The keynote address, offered by Dr. Alex Arteaga, was a cerebral presentation entitled “Auditory Architecture: Bringing Phenomenology, Aesthetic Practices and Engineering together.” Beyond traditional concepts of perception, Dr. Arteaga’s research incorporates the ways perception is influenced by environment – heady stuff. Perception was also key to Dr. Jörg Sennheiser’s address as the guest speaker in the Heyser Lecture series, presented by the AES Technical Council (Dr. Sennheiser quipped that it would perhaps be appropriate for the evening to rename the event the Senn-heyser lecture). Titled “The foundations of human audio perception,” Dr. Sennheiser provided illustrations of how our various senses work together to create an experience and how the absence of one sensory input can alter perception. He then followed the chain of audio perception via a microphone and headphone history, ending with a glimpse into next generation immersive technologies.

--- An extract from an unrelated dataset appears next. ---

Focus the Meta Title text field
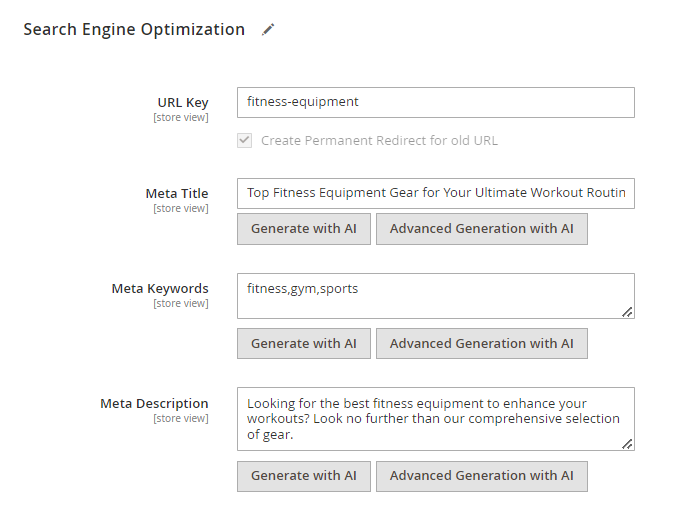Screen dimensions: 685x507 [436, 193]
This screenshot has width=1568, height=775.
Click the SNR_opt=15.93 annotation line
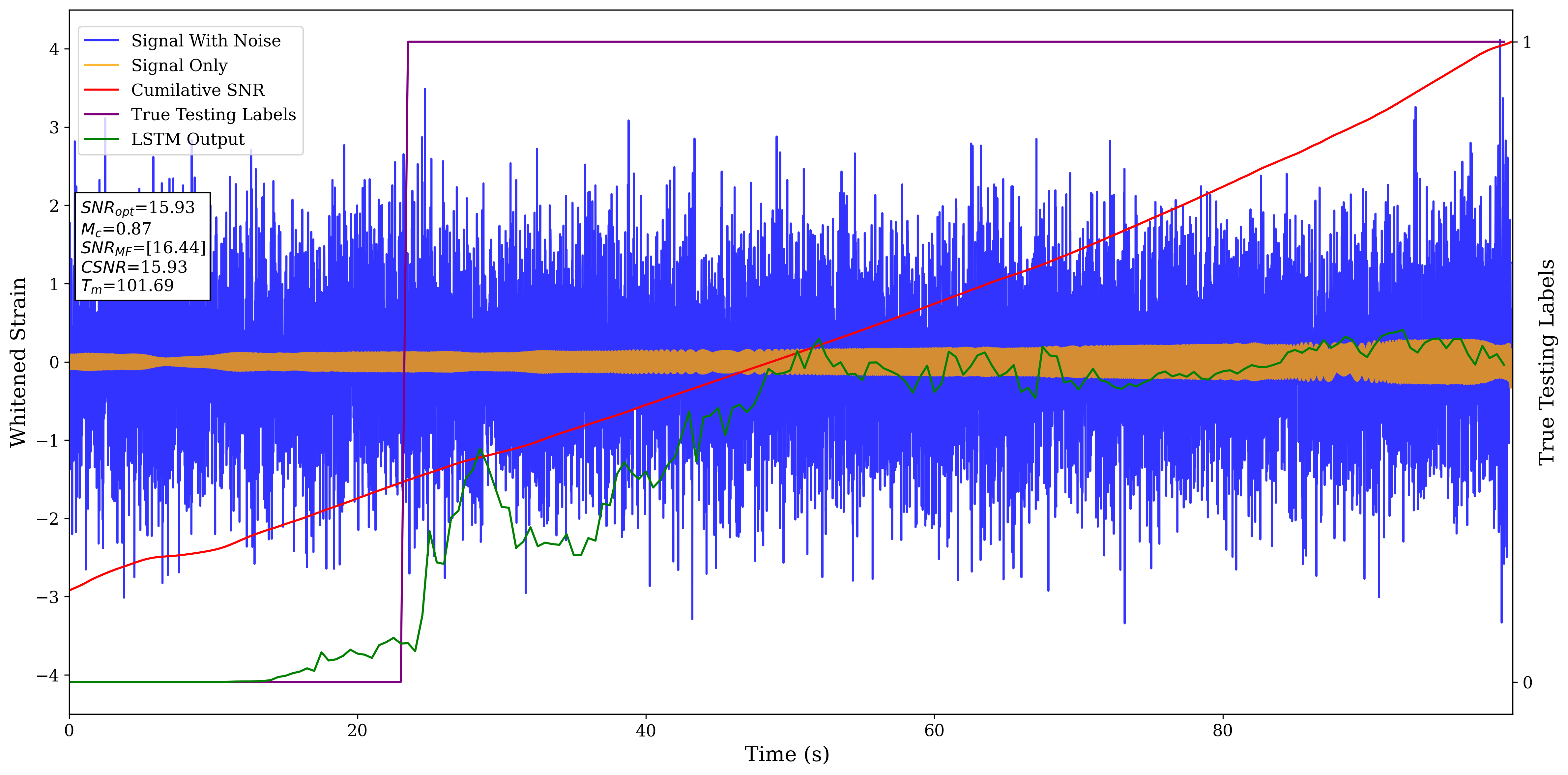137,208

Student activities at AES Conventions, particularly at the European version, are highly visible and fuelled by idealistic and contagious enthusiasm – more so than at any other professional convention or show. The depth of knowledge in these young minds gives hope for the future of the industry. Fun was interspersed with serious networking at the annual AES Student Party, supported by Interfacio and held at Belushi’s bar (self-proclaimed as “home to the cheapest Jäger bombs in Berlin”). Student networking continued at the Student Education and Career Fair, another traditional element of AES Conventions.  The Career Fair offers undergraduate and graduate programs as well as manufacturers and industry professionals, including the Interfacio team, offering advice and answering student questions.

The Student Design Exhibit showed 5 inspiring entries, showcasing just a few of the exceptional projects being undertaken by AES students as part of their studies. The winner of Interfacio’s “Mentoring for Industrialisation” prize was awarded to Michael Romavov from Graz, for his development of a DIY head-tracking device, and all of the projects demonstrated how the excellent courses available within academia provide a grounding for the future of audio engineering and product development.

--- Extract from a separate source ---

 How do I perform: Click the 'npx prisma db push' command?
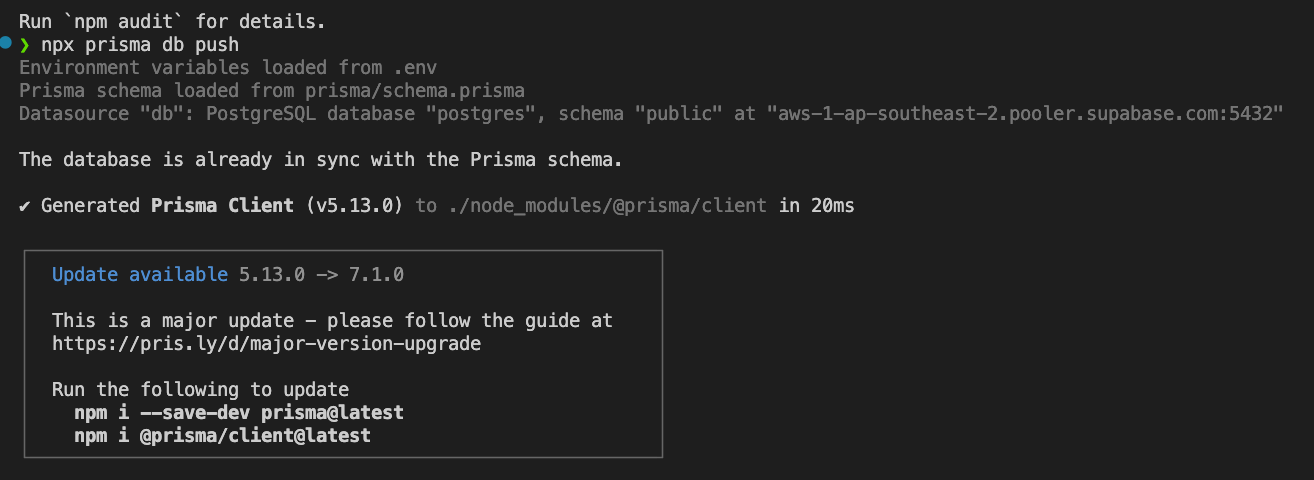(140, 44)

The technical program footprint of AES Berlin 2017 was similar to that of AES Paris 2016, though the exhibition space was a bit more compact. Happening just a few months after the biannual Tonmeister event in Berlin and immediately after the Munich HiFi show, the exhibition size at AES Berlin 2017 was smaller than AES Paris 2016, while larger than AES Europe in 2015 (Warsaw) and 2014 (Berlin). It’s almost cliché to say that attendee quality was high, even though floor traffic was sometimes modest. Yet, that was the unsolicited opinion expressed by a number of exhibitors, not just a claim by event organisers.

The Berlin exhibition laid claim to the continental European launch of Genelec’s “The Ones” family of three-way, triaxial, point source monitors (the new smaller models required a complete re-engineering of the dual concentric mid/tweeter driver, and of the flat pair of flanking LF drivers on each speaker). Klang in-ear monitoring drew further attention as a strikingly good application of immersive 3D sound processing. With so many monitor speakers on the market, PSI stood out with the wide breadth of engineering skills within its small design team, enabling PSI to look “outside of the box” for applications and technology.

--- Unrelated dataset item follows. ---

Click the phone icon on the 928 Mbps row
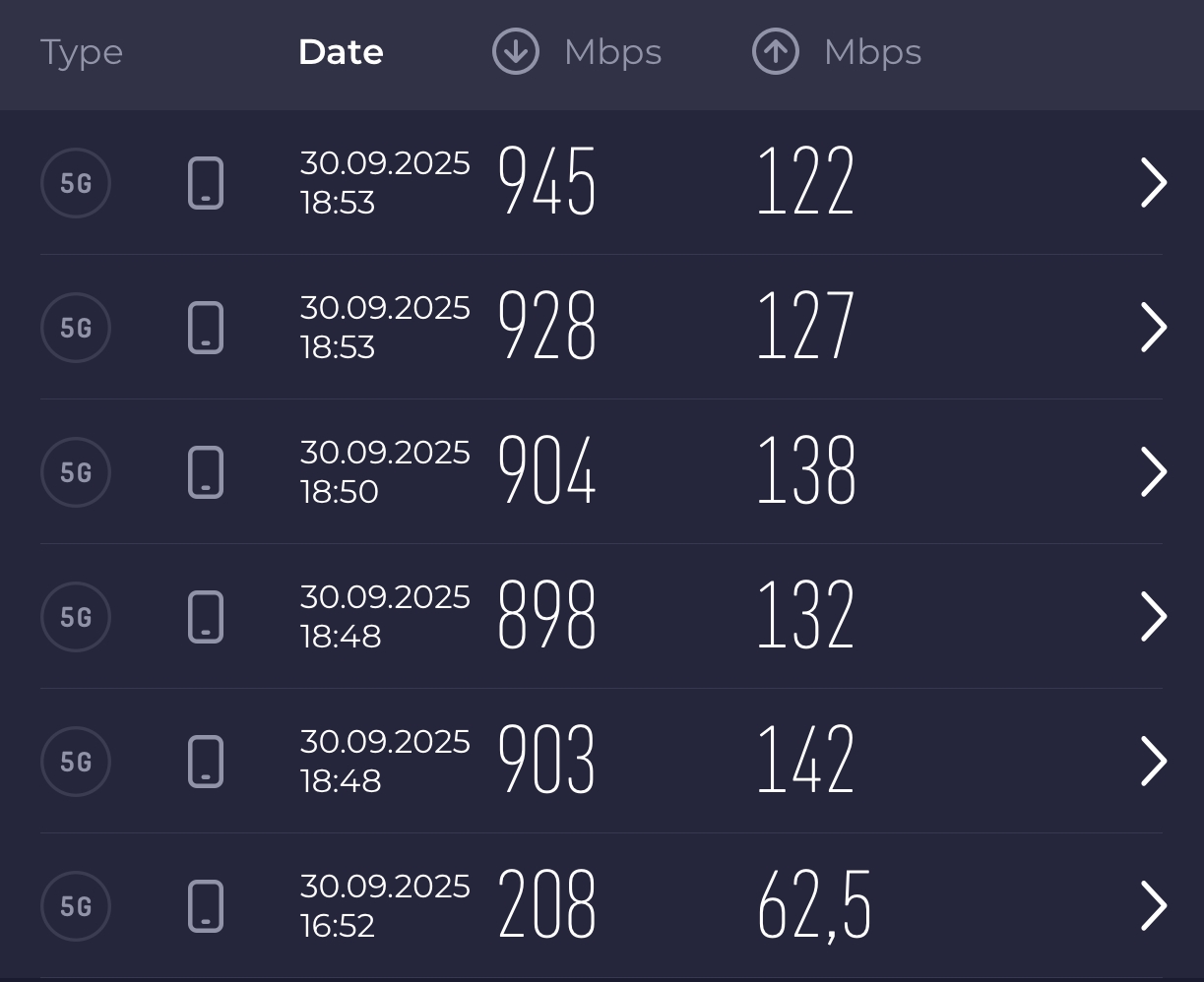Screen dimensions: 1204x982 pyautogui.click(x=206, y=328)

Eventide demoed the soon-to-be-released H9000, resurrecting the external multi-effects processor category with a box oozing with DSP capability combined with multi-channel interfacing/networking. The H9000 can thus compete with plug-ins by offering numerous parallel processing paths. A digital audio networking theme packed the Professional Sound Expo (PSE) seating on the final day of the exhibition, complimented by the Dante Network Pavilion, a booth interconnected with numerous other exhibitor’s stands. The PSE stage hosted three full days of sessions open to all attendees.

Immersive sound and audio for VR continue to be topics on the leading edge of audio research, as proven by the AES Berlin 2017 technical program. That’s sure to continue to be the case when AES Europe next stops in Milan in the Spring of 2018, where the topic of loudspeakers will also be inevitably front and centre, given the preponderance of loudspeaker manufacturing activity in the surrounding region.